*** Opening Entries shown ***

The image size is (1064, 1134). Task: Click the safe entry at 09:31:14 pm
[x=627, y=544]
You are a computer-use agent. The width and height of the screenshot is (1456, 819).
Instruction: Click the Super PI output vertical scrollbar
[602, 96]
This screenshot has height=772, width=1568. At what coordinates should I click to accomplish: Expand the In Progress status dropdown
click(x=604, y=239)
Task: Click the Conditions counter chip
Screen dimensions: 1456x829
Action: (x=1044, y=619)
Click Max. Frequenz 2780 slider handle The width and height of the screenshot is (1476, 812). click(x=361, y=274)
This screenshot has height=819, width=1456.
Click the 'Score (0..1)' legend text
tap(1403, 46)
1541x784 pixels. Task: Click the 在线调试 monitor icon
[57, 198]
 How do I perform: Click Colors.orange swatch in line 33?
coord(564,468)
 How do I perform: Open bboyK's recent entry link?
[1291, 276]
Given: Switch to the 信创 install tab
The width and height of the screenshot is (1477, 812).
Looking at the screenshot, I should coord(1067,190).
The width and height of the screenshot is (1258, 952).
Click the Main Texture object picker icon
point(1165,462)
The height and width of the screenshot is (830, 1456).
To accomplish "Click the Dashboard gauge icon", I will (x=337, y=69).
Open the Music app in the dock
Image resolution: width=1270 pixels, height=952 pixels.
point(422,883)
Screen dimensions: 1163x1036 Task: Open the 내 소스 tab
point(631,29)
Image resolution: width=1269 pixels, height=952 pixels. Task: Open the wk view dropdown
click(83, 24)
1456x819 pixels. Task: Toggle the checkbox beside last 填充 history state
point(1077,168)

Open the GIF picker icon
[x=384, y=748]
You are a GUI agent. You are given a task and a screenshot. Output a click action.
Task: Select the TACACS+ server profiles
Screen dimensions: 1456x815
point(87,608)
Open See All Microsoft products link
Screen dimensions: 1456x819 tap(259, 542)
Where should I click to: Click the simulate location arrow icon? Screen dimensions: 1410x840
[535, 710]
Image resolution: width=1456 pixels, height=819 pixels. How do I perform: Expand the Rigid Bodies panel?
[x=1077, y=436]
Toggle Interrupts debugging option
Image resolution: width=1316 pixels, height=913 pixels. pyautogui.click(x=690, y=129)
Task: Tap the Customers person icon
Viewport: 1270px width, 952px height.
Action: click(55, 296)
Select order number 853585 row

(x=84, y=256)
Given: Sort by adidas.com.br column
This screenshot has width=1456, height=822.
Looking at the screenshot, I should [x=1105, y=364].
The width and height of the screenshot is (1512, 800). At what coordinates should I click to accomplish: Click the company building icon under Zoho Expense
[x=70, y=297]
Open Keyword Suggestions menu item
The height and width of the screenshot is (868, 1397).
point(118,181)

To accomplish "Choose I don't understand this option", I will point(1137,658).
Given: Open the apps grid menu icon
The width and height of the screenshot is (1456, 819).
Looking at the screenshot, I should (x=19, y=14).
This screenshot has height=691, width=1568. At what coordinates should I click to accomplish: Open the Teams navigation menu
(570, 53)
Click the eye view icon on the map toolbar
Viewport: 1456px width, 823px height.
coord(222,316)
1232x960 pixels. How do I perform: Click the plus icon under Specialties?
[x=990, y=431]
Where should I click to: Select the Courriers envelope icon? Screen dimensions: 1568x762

*** Closing Entries shown ***

▸ **Exercise aim**
Once you have read the entries, write them all out again exactly.

▸ **Task answer**
The image size is (1064, 1134). Task: Click the safe entry at 09:31:14 pm
[x=627, y=544]
You are a computer-use agent. The width and height of the screenshot is (1456, 819).
Instruction: Click the Super PI output vertical scrollbar
[602, 96]
This screenshot has height=772, width=1568. At what coordinates should I click to accomplish: Expand the In Progress status dropdown
click(x=604, y=239)
Task: Click the Conditions counter chip
Screen dimensions: 1456x829
Action: (x=1044, y=619)
Click Max. Frequenz 2780 slider handle The width and height of the screenshot is (1476, 812). click(x=361, y=274)
This screenshot has height=819, width=1456.
Click the 'Score (0..1)' legend text
tap(1403, 46)
1541x784 pixels. Task: Click the 在线调试 monitor icon
[57, 198]
 How do I perform: Click Colors.orange swatch in line 33?
coord(564,468)
 How do I perform: Open bboyK's recent entry link?
[1291, 276]
Given: Switch to the 信创 install tab
The width and height of the screenshot is (1477, 812).
Looking at the screenshot, I should coord(1067,190).
The width and height of the screenshot is (1258, 952).
Click the Main Texture object picker icon
point(1165,462)
The height and width of the screenshot is (830, 1456).
To accomplish "Click the Dashboard gauge icon", I will (x=337, y=69).
Open the Music app in the dock
Image resolution: width=1270 pixels, height=952 pixels.
point(422,883)
Screen dimensions: 1163x1036 Task: Open the 내 소스 tab
point(631,29)
Image resolution: width=1269 pixels, height=952 pixels. Task: Open the wk view dropdown
click(83, 24)
1456x819 pixels. Task: Toggle the checkbox beside last 填充 history state
point(1077,168)

Open the GIF picker icon
[x=384, y=748]
You are a GUI agent. You are given a task and a screenshot. Output a click action.
Task: Select the TACACS+ server profiles
Screen dimensions: 1456x815
point(87,608)
Open See All Microsoft products link
Screen dimensions: 1456x819 tap(259, 542)
Where should I click to: Click the simulate location arrow icon? Screen dimensions: 1410x840
[535, 710]
Image resolution: width=1456 pixels, height=819 pixels. How do I perform: Expand the Rigid Bodies panel?
[x=1077, y=436]
Toggle Interrupts debugging option
Image resolution: width=1316 pixels, height=913 pixels. pyautogui.click(x=690, y=129)
Task: Tap the Customers person icon
Viewport: 1270px width, 952px height.
Action: click(55, 296)
Select order number 853585 row

(x=84, y=256)
Given: Sort by adidas.com.br column
This screenshot has width=1456, height=822.
Looking at the screenshot, I should [x=1105, y=364].
The width and height of the screenshot is (1512, 800). At what coordinates should I click to accomplish: Click the company building icon under Zoho Expense
[x=70, y=297]
Open Keyword Suggestions menu item
The height and width of the screenshot is (868, 1397).
point(118,181)

To accomplish "Choose I don't understand this option", I will point(1137,658).
Given: Open the apps grid menu icon
The width and height of the screenshot is (1456, 819).
Looking at the screenshot, I should (x=19, y=14).
This screenshot has height=691, width=1568. At what coordinates should I click to accomplish: Open the Teams navigation menu
(570, 53)
Click the eye view icon on the map toolbar
Viewport: 1456px width, 823px height.
coord(222,316)
1232x960 pixels. How do I perform: Click the plus icon under Specialties?
[x=990, y=431]
Where should I click to: Select the Courriers envelope icon? Screen dimensions: 1568x762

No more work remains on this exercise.